Discussion Overview
The discussion centers around solving the equation $$5\cos(4x)=4$$ for its third and fourth smallest solutions. Participants explore methods for finding solutions, the cyclical nature of the cosine function, and the implications of the equation's periodicity.
Discussion Character
- Homework-related
- Mathematical reasoning
- Conceptual clarification
Main Points Raised
- One participant describes their approach to finding the first two solutions using inverse cosine and division by 4, but expresses uncertainty about finding the third solution.
- Another participant suggests that there are infinitely many solutions and emphasizes the need to clarify which specific solutions are being sought.
- A later reply indicates that the instructor expects students to understand the cyclical nature of the cosine function and suggests adding multiples of $$2\pi$$ to the primary solutions to find additional solutions.
- One participant corrects a previous statement by noting that the period of the function is actually $$\frac{\pi}{2}$$ due to the factor of 4 inside the cosine function, rather than $$2\pi$$.

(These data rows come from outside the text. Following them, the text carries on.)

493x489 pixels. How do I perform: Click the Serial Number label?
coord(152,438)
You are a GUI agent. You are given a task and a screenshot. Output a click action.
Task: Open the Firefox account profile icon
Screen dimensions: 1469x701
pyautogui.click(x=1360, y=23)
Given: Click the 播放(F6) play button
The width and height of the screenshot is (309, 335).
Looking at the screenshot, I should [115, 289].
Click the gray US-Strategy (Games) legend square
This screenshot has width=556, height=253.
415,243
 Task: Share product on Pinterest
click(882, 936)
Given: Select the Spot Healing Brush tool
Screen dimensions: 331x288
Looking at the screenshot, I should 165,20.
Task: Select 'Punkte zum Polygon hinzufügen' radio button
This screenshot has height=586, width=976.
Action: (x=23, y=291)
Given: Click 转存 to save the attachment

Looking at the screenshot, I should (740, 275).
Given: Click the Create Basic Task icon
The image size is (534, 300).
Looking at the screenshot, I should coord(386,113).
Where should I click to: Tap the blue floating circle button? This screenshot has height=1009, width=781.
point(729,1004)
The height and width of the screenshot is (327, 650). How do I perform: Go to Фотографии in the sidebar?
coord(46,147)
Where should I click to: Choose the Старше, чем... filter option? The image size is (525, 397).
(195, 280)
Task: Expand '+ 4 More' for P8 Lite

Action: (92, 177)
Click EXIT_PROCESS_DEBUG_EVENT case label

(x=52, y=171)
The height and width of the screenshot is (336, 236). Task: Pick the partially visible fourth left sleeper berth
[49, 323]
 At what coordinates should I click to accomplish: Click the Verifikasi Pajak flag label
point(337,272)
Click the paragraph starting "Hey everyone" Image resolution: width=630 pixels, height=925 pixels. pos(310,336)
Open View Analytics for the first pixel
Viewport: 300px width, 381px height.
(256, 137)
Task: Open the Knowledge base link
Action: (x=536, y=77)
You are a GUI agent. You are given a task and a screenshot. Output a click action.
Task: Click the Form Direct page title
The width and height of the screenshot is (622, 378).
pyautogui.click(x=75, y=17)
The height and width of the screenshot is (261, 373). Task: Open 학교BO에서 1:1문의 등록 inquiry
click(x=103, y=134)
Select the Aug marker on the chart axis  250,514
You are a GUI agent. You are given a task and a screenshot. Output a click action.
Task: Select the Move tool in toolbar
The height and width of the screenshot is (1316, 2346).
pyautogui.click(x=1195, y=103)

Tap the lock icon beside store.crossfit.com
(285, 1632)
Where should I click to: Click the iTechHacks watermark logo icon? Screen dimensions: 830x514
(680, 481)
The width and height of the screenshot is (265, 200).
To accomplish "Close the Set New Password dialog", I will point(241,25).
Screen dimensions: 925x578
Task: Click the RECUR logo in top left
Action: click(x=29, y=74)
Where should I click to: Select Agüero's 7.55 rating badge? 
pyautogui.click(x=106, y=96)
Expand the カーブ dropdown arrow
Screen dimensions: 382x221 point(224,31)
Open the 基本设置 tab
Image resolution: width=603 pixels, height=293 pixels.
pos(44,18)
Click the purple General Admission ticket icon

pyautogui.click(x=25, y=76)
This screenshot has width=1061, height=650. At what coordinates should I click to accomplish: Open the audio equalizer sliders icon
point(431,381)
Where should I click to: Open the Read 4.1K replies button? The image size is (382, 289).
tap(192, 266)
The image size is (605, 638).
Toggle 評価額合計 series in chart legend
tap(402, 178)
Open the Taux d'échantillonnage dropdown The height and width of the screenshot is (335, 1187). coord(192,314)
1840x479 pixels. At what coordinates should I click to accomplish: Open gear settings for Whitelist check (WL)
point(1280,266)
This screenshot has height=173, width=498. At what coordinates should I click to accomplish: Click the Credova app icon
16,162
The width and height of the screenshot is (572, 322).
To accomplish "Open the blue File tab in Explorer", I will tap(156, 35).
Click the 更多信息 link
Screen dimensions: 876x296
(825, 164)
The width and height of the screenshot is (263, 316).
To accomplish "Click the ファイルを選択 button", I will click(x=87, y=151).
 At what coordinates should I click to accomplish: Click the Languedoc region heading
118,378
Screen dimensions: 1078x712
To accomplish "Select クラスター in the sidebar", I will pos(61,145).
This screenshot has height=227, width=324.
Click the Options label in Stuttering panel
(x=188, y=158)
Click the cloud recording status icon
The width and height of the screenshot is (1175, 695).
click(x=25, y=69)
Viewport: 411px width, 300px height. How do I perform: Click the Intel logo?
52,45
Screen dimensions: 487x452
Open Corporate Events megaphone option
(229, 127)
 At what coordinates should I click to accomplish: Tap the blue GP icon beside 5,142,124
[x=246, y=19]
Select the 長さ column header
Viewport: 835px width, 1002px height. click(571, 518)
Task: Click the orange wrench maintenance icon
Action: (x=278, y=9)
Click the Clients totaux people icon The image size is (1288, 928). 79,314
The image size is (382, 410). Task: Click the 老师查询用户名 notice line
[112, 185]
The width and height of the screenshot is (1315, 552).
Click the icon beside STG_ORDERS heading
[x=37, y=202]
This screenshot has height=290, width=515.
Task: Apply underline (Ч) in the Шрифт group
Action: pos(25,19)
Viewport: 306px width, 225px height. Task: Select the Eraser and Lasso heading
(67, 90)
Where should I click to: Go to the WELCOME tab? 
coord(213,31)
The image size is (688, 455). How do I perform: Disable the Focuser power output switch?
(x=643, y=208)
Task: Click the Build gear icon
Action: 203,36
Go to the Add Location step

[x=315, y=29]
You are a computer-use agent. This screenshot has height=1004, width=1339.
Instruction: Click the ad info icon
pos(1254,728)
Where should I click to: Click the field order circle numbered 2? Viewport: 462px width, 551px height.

- Another participant acknowledges their oversight in not calculating the actual answers and recognizes the importance of the factor of 4 in the cosine function.
Areas of Agreement / Disagreement
Participants generally agree on the cyclical nature of the cosine function and the method of generating additional solutions, but there is some disagreement regarding the specifics of the periodicity and the exact solutions being sought.
Contextual Notes
There is a lack of clarity regarding the specific values of the first two solutions and how they relate to the third and fourth solutions. The discussion also reflects varying interpretations of the periodicity of the function based on the equation's structure.